Philly’s Soda Tax Will Disproportionately Hurt the Poor

Economics Regulatory Policy

On January 1 Philadelphia implemented a sweetened beverage tax, raising the price of sweetened drinks (including diet drinks) across the city. The health benefits of the 1.5-cent-per-ounce tax remain unclear. The tax is the first of its kind in a major U.S. city; New York’s soda ban was blocked in 2014 by the state’s courts, and Berkeley, California, is currently the only other American city with a soda tax. Many taxes have been proposed and rejected. Forty sugary drink tax initiatives have been rejected across the country since 2008, including two prior ones in Philadelphia under Mayor Michael Nutter.

According to a Harvard study by Professor Steven Gortmaker, the tax could lead to a 55 percent decrease in sugar-sweetened beverage intake in the first year and a 1 percent decrease for every year afterward, leading to 36,000 fewer cases of obesity in the city. But this assumes that the consumption of sugar-sweetened beverages would not be replaced by close substitutes. This is unlikely, especially given that some beers have become cheaper than soda due to the tax.
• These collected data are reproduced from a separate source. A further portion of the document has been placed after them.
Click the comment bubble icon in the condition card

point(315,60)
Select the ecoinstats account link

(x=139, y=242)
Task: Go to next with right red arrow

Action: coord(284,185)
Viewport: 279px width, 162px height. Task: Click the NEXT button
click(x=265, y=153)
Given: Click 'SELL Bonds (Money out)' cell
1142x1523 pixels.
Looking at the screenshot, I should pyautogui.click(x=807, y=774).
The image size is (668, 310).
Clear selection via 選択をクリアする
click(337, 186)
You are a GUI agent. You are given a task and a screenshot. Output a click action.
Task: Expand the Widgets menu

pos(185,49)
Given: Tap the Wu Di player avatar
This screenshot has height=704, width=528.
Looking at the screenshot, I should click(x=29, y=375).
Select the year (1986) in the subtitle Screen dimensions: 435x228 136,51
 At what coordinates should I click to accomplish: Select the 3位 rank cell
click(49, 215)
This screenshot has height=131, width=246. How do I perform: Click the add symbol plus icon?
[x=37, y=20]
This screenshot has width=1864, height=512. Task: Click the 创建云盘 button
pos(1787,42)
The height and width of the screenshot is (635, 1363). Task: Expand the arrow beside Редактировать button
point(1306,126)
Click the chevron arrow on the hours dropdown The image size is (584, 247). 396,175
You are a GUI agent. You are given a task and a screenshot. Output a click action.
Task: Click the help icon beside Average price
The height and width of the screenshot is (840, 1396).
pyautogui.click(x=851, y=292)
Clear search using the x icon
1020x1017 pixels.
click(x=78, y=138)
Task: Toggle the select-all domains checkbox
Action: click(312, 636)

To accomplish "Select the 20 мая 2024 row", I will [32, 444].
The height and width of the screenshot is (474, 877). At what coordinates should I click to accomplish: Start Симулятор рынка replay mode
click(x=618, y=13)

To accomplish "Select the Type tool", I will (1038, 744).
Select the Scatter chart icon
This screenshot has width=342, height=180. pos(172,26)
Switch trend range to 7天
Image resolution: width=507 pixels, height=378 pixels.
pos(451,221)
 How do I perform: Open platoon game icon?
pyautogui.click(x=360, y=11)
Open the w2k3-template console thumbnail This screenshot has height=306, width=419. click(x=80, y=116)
The tax was first proposed by Mayor Kenney in February 2016, and passed the City Council 13-4 on June 20. Although advertised as a tax “to tackle [Philadelphia’s] largest and most crippling problems [such as] poverty, an inadequate education system, and struggling neighborhoods,” nearly 20 percent of the tax’s revenue is going towards funding other beneficiaries, including increasing city employee benefits ($6 million), health and human services ($4.35 million), and funding parks and community colleges. In total, the tax is expected to produce $91 million in revenue, of which only 49 percent will go towards funding pre-K education.

The tax has received widespread criticism from Republicans and Democrats, and was a point of contention during the campaign. Critics range from corner-store owners to the powerful American Beverage Association, and Bernie Sanders voiced opposition to the tax because of its disproportional effect on low-income families. Hillary Clinton said she was “very supportive” of the measure, suggesting in regards to funding universal pre-school, “if that's a way to do it, that's how we should do it."

The Pennsylvania Budget and Policy Center estimates that the average American family drinks approximately 44 gallons of soda a year, which translates into $42 a year spent per family on the tax. This tax is not a small increase: the price of a 24-oz drink costing 99 cents will increase to approximately $1.35, an almost 40 percent increase. The tax disproportionately affects low-income families, since more than 185,000 people in the city earn less than $12,000. Philadelphia has the highest poverty rate among the nation’s largest cities at 26 percent and the highest tax levy for low-income families. The question remains whether the long-term benefits will outweigh the short-term costs.

Some experts, including physicians Mitchell Katz and Rajiv Bhatia, argue that such a tax is an appropriate way to correct a market that favors unhealthy food choices over healthier options, but this argument is unconvincing. Currently consumers are not restricted in their ability to choose between healthy and unhealthy food choices.

The tax also applies to diet drinks, which addresses some of the regressive concerns since diet drinks are more popular among middle- and upper-class families. Still, there are other ways to address the obesity epidemic without imposing harsh penalties on low-income families. The soda industry should not be needlessly singled out, when there are many contributors to obesity.

With nationalized health care, the economic cost of obesity is $190 billion per year, according to a National Bureau of Economic Research study by economists John Cawley and Chad Meyerhoefer.  This constitutes 21 percent of annual medical spending in the United States. It may be that with nationalized health care, the government is motivated to cut down on soda consumption to reduce health care costs. But consumption of full-calorie sodas by average Americans has dropped 25 percent in the last two decades.

If we want people to live healthier lives, we need to focus on educating them on their dietary choices rather than limiting their choices and imposing taxes that disproportionately hurt low-income families.


Daniel Banko-Ferran is a contributor to Economics21.